Fast data recovery. Regeneration butterfly pattern
For the codes described in the previous article about data recovery , a problem formulation was assumed, which minimizes the number of disks required for a recovery operation. In [2], the use of network coding to data storage problems is discussed, which has received considerable attention from researchers in recent years. Here it is not the optimization of the number of disks required for data recovery, but the minimization of the network traffic that occurs.
Suppose the storage system consists of n nodes. Consider a file consisting of B characters of the GF (q) field, which is encoded in nα characters over GF (q) and distributed among the nodes, so that each node stores α characters. The code is constructed in such a way that the data can be completely recovered from information from k nodes. In this case, to restore the data of a single node, it suffices to obtain β ≤ α information from d nodes [1,2], see fig. 1. The value γ = dβ is called the repair bandwidth. In [2] it is shown that the size of data B is bounded above:
B \ le \ sum_ {i = 0} ^ {k-1} min \ {α, (d-i) β \}
Figure 1. Regeneration Code ')
For fixed values ( B, k, d ) there is a set of pairs (α, β) that satisfy this boundary, which makes it possible to obtain a compromise on these parameters, with two extreme points: minimizing the value of the common storage nα (this point is called “recovery with minimum storage, ”or MSR , Minimum Storage Regeneration) and minimizing the range γ = dβ (this point is called“ recovery with a minimum range, ”or MBR , Minimum Bandwidth Regeneration). Codes that satisfy the above boundary are called regenerating codes. An example of the corresponding boundary is shown in Fig. 2 [2].

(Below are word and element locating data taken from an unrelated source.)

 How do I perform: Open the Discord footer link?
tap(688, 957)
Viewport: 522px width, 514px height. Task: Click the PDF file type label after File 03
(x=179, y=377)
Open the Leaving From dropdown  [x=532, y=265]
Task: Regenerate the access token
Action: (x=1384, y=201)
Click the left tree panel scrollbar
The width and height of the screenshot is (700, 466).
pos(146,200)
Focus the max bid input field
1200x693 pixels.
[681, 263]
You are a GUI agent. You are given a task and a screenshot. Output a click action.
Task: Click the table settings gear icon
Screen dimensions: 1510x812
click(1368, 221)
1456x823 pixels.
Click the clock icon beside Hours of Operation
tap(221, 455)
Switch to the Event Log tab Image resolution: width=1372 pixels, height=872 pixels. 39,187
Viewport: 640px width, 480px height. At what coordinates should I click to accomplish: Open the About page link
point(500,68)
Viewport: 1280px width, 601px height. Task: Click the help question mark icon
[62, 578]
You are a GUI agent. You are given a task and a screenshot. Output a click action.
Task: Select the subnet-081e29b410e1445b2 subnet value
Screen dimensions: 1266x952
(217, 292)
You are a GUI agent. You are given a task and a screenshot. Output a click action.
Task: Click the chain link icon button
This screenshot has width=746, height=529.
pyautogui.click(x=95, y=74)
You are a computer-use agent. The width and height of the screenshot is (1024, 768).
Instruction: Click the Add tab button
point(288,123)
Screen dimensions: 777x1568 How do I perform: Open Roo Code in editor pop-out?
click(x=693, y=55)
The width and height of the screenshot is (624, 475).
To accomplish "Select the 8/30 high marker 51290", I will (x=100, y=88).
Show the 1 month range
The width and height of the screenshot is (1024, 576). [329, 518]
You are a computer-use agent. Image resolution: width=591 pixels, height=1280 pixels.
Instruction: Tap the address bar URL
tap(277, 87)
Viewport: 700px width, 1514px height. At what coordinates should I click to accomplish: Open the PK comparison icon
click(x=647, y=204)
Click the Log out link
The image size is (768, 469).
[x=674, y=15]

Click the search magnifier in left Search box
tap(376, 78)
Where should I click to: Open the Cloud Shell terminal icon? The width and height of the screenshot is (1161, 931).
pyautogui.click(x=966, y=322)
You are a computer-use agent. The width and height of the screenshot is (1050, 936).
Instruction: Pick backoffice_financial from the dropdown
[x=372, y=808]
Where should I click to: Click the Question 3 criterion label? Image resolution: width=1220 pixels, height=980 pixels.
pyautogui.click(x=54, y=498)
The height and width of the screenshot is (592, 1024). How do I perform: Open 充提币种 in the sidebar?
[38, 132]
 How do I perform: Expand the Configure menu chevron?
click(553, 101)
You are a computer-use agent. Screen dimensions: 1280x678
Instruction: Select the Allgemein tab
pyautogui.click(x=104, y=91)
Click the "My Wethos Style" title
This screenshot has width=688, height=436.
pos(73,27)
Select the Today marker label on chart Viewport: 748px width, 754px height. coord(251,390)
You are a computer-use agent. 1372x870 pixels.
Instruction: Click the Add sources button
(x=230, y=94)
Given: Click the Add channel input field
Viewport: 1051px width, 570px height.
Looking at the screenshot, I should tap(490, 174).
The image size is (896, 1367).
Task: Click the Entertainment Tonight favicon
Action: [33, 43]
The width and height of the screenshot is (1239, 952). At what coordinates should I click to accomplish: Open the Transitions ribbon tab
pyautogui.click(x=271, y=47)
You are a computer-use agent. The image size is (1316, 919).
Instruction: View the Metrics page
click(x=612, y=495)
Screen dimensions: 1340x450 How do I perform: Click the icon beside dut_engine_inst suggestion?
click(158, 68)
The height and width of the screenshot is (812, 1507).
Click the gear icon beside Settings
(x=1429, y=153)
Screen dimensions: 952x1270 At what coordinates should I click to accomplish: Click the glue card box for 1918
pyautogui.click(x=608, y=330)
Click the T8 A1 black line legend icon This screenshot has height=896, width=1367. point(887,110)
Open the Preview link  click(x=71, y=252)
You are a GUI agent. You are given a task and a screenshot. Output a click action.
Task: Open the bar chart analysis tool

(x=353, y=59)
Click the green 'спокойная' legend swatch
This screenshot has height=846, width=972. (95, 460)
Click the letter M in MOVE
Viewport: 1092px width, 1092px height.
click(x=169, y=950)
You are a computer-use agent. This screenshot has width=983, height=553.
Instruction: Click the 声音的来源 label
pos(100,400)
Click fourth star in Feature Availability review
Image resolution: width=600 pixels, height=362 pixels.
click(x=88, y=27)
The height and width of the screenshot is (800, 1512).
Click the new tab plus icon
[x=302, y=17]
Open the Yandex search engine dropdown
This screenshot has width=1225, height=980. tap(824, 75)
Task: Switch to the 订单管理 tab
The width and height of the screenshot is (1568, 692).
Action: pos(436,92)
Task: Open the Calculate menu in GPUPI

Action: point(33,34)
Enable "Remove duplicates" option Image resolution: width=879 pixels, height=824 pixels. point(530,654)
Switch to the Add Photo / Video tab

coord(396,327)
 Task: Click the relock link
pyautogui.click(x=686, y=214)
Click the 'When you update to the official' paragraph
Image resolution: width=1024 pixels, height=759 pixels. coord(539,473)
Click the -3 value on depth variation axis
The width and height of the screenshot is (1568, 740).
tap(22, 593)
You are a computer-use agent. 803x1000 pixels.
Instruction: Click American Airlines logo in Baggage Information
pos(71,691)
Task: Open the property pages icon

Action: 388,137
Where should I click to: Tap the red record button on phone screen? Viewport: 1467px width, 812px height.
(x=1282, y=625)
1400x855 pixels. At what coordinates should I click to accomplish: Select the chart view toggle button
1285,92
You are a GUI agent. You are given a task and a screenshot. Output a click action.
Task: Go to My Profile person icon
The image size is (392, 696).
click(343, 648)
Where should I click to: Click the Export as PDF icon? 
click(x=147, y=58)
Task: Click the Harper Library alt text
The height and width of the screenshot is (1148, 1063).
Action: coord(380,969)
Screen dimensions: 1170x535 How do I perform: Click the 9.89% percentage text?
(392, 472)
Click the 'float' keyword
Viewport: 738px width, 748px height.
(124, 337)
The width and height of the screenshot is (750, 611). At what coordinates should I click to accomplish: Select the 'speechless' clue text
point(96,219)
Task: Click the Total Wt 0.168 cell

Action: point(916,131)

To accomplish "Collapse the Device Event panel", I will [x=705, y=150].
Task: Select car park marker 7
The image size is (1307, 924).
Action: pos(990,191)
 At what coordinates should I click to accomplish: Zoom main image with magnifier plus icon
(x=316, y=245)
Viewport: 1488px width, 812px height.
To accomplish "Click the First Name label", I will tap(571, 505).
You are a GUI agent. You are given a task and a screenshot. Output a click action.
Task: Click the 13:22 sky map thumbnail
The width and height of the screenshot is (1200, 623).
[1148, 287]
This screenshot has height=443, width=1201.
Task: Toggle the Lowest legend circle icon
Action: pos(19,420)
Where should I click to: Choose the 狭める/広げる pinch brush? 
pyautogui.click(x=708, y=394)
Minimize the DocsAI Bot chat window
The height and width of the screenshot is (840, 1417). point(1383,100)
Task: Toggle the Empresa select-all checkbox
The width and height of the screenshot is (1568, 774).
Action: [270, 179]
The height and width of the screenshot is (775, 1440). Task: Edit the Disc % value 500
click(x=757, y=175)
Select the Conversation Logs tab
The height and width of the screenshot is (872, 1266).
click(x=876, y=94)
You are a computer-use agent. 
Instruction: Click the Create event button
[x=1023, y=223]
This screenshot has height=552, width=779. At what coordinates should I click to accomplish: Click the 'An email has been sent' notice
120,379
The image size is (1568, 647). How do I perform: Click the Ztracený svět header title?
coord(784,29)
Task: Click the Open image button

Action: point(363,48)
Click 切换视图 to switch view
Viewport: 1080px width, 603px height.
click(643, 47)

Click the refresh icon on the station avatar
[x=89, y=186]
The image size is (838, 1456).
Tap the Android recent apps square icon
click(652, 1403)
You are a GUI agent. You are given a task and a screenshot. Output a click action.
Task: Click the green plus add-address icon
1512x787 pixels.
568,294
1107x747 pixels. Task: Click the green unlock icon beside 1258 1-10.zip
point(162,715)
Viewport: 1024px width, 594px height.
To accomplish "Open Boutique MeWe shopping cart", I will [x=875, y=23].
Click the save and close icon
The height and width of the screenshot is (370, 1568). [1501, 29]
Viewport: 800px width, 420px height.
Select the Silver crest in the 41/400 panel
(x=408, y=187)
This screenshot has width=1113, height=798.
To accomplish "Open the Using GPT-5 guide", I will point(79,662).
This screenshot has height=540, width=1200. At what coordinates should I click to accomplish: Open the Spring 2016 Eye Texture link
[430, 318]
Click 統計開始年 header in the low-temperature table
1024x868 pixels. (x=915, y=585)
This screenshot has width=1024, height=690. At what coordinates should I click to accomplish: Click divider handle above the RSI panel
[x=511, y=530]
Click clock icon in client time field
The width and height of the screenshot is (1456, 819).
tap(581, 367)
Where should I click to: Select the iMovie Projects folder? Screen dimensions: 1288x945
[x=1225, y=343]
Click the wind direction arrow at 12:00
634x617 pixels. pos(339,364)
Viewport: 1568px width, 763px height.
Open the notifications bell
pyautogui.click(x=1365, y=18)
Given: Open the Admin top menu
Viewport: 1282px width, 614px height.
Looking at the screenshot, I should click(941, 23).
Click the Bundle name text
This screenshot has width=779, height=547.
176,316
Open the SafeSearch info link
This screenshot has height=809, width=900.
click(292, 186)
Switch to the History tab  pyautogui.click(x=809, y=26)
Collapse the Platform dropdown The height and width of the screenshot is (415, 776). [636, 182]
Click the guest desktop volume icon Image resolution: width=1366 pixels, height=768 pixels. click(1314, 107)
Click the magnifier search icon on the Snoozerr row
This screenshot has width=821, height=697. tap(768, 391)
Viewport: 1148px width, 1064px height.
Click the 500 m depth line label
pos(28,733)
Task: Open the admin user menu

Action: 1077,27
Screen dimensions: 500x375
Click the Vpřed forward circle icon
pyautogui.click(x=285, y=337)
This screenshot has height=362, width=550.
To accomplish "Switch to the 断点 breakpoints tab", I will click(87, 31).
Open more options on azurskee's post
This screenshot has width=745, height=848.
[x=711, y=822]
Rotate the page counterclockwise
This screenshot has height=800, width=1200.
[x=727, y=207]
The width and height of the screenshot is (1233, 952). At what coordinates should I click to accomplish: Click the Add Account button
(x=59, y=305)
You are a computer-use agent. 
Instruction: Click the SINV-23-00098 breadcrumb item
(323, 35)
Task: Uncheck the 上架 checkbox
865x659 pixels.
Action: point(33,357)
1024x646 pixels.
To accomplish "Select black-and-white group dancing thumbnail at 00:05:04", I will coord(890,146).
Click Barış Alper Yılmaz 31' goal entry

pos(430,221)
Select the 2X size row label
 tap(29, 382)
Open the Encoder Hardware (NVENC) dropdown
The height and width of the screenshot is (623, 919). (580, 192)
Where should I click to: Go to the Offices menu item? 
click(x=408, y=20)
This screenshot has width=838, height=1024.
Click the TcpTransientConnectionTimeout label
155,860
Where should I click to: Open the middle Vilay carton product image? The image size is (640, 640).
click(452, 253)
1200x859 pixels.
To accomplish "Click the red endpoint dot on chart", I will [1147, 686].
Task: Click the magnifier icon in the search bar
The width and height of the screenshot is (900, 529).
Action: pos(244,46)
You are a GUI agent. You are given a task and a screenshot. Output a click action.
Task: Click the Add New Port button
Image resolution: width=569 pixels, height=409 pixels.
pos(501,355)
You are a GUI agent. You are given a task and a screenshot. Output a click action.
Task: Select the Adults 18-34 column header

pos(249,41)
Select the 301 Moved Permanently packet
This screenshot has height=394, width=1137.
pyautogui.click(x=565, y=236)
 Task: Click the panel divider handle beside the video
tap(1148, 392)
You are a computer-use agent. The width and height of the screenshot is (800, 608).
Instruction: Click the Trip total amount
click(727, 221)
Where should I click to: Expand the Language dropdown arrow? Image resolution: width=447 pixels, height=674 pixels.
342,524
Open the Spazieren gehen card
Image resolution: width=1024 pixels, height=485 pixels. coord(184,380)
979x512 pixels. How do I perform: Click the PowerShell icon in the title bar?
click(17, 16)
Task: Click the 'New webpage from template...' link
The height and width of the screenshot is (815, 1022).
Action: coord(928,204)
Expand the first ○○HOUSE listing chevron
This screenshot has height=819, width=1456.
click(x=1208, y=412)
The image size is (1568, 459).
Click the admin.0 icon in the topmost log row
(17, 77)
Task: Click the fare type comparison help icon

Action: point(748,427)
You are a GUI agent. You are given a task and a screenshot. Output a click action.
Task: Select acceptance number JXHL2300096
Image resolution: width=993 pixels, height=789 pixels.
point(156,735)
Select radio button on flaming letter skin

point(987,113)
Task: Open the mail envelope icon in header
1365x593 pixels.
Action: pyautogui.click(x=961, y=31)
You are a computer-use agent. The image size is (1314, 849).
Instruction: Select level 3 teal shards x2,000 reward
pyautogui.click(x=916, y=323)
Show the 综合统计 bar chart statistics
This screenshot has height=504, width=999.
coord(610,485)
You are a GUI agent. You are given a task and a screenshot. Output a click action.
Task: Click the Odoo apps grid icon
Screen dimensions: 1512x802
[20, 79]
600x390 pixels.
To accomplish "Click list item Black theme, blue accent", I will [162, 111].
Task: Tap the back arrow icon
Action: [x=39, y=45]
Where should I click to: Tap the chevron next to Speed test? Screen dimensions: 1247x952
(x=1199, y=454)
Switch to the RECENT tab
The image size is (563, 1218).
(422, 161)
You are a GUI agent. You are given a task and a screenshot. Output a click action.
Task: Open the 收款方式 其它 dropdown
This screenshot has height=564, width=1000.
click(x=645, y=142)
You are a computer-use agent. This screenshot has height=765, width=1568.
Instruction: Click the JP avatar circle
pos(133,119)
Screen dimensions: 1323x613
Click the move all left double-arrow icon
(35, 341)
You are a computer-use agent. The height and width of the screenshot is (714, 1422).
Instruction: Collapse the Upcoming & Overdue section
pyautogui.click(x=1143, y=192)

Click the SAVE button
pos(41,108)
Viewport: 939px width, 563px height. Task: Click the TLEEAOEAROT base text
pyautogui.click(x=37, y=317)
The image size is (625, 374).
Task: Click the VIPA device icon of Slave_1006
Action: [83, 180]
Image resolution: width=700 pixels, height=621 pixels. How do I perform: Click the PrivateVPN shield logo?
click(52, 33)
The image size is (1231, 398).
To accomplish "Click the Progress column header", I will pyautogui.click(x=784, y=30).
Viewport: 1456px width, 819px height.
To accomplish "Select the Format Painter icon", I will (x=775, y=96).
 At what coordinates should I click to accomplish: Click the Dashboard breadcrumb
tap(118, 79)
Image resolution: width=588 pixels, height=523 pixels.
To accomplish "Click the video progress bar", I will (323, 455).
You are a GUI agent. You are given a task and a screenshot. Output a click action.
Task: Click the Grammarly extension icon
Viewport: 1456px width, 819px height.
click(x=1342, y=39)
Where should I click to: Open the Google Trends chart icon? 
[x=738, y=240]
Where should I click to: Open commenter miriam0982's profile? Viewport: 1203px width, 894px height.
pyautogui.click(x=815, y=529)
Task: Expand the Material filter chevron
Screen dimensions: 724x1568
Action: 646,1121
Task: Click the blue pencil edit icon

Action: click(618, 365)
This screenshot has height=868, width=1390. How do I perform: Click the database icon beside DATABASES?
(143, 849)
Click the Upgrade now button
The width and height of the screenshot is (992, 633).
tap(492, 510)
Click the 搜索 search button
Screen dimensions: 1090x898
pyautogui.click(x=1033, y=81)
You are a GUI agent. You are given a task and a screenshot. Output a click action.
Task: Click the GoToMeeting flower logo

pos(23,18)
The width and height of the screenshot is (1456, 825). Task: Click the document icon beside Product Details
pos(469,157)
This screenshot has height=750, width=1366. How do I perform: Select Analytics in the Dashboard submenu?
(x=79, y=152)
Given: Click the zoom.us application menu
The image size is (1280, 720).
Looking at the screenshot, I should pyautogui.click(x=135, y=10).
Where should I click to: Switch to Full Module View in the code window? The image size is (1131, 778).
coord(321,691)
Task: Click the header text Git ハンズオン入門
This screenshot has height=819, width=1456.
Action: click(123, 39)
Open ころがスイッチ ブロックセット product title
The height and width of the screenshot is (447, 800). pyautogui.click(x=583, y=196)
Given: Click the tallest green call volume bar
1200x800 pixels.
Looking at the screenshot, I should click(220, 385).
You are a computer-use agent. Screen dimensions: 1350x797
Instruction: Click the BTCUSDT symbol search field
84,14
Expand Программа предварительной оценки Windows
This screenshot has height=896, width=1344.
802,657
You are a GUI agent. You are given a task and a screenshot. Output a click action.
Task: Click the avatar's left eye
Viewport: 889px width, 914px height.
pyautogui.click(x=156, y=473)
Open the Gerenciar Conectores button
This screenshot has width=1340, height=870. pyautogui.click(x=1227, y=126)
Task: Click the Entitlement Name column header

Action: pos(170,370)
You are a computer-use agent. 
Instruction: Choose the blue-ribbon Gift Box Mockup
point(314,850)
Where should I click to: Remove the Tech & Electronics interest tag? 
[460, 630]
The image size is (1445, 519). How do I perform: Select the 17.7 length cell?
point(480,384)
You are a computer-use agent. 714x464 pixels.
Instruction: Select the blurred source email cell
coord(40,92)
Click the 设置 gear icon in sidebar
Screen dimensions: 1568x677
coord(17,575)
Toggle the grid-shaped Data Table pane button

Fig.2. MSR-MBR curve for regenerating codes
In recent years, considerable attention has been paid to the construction of codes at the MSR and MBR points, as well as codes that lie at intermediate points of the boundary [3, 6, 7]. Various designs of regenerating codes can also be found in [8-15]. The main disadvantage of these codes is poor scalability.
We optimized one of the types of regenerating codes - “butterfly” [4] (this code is systematic, it is very important for requests like random reading) for fast recovery of a single disk and improved the scalability of this design.
Butterfly coding scheme
Consider the sequence of stripes, where n is the number of data disks. The data of this set of stripes is encoded using XOR codes. The first checksum ( h ) is calculated on blocks with the same LBA on all data disks: . The second - according to the Butterfly-scheme presented in Figure 3.
Fig.3. Butterfly coding scheme
For example, the calculation of the checksum performed as XOR blocks . In addition, the color of the block also has a value, which is defined as: if the j- th bit in the binary representation of the number i matches its ( j-1 ) -th bit, then the block will be green. For a zero component, all even-numbered blocks will be green.
If there are green blocks in the resulting set, for each of them it is necessary to include a block to the right of it in the set. In other words, if a block from the main set - green, the block is also included in the set . For the blocks included in the set in this way, the color does not matter. Therefore, the calculation formula for will be like this:
The choice of just such a coding method is justified in [4]. This guarantees the recovery of two simultaneously failed components.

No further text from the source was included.